The project is part of U!REKA, our European University Alliance. Together with my colleagues in Frankfurt and international partners, I want to develop a European educational agenda and establish new contemporary forms of learning.
What are contemporary forms of learning and what added value do they offer for international cooperation?
Work in the international university network often takes place online. Meetings in person are only possible for a short time. That’s why we need to establish new learning and teaching formats with lecturers and experts from other universities. I want to find out two things in my innovation professorship: How lecturers and students benefit from online meetings and how on-site meetings can be planned well so that they are productive experiences for those involved.

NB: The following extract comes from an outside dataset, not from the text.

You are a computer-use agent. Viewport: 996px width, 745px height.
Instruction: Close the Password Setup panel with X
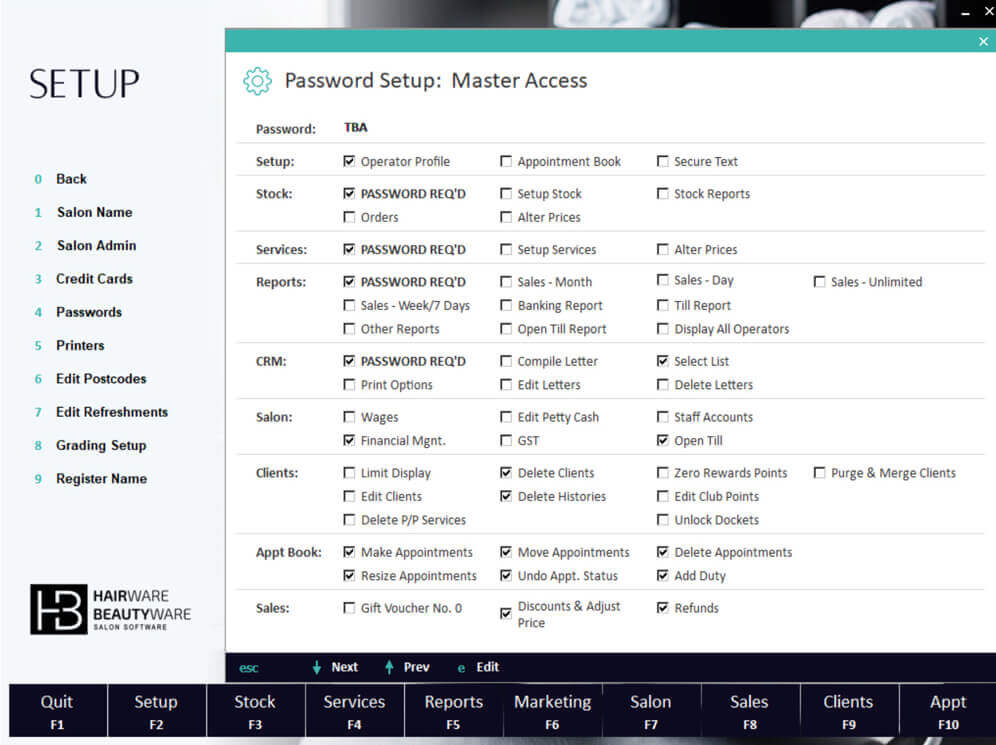pyautogui.click(x=983, y=42)
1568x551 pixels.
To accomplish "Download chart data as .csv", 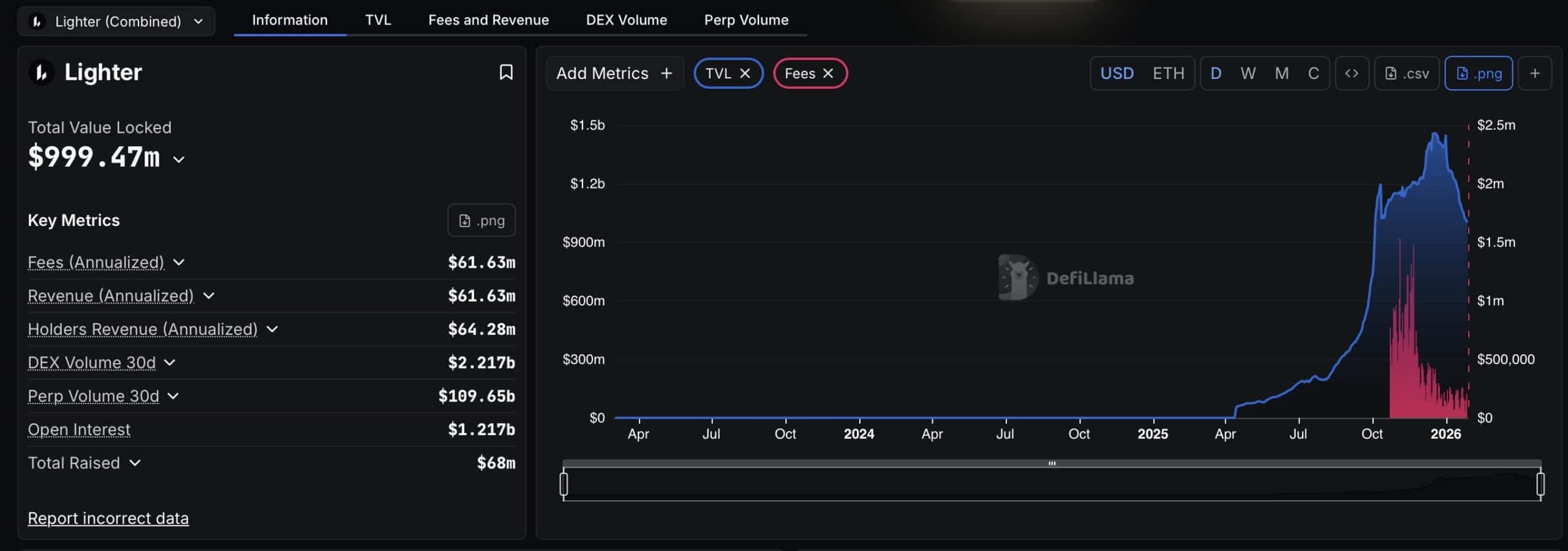I will click(x=1406, y=73).
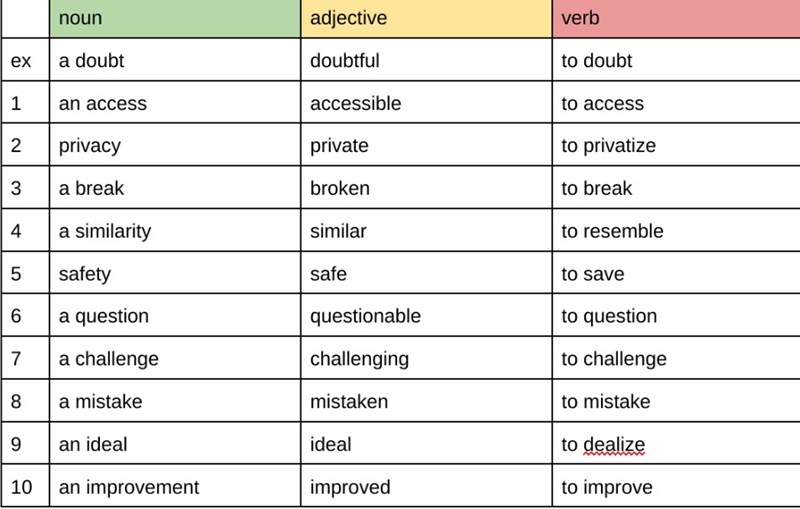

How does that work in practice?
We have been working for several years in the U!REKA Lab: Urban Commons with architects, urban planners, artists and social workers on sustainable communal living, ecological and cultural projects. Together with students, we examine international initiatives based on the idea of community and compare their working methods, structures and goals. We use artistic and ethnographic methods, carry out small research projects and shed light on strategies with which the projects promote the commons idea. The cooperation shows how close European cities are in terms of the problems and social fields they address.
Another example is the U!REKA Lab: Co-Creativity in Social Arts, in which we bring together students and experts who work at the interface of art and social issues, in social art production and cultural education. We focus on the exchange, comparison of methods and approaches to different social spaces and groups of people and the professional development of students into experts.
You brought a three-part rope to tell us about your project. Why?
The rope is part of the artistic project ‘Trilateral Tug of War’ – a series of performances in which participants measure their strength according to new rules and experience a shift in the balance of power. The rope was specially made and is one of a kind. We have already presented it in exhibitions and used it at events on European border regimes, Europe Day and during Democracy Week in Basel, Saint-Louis, Weil am Rhein and Frankfurt, among others.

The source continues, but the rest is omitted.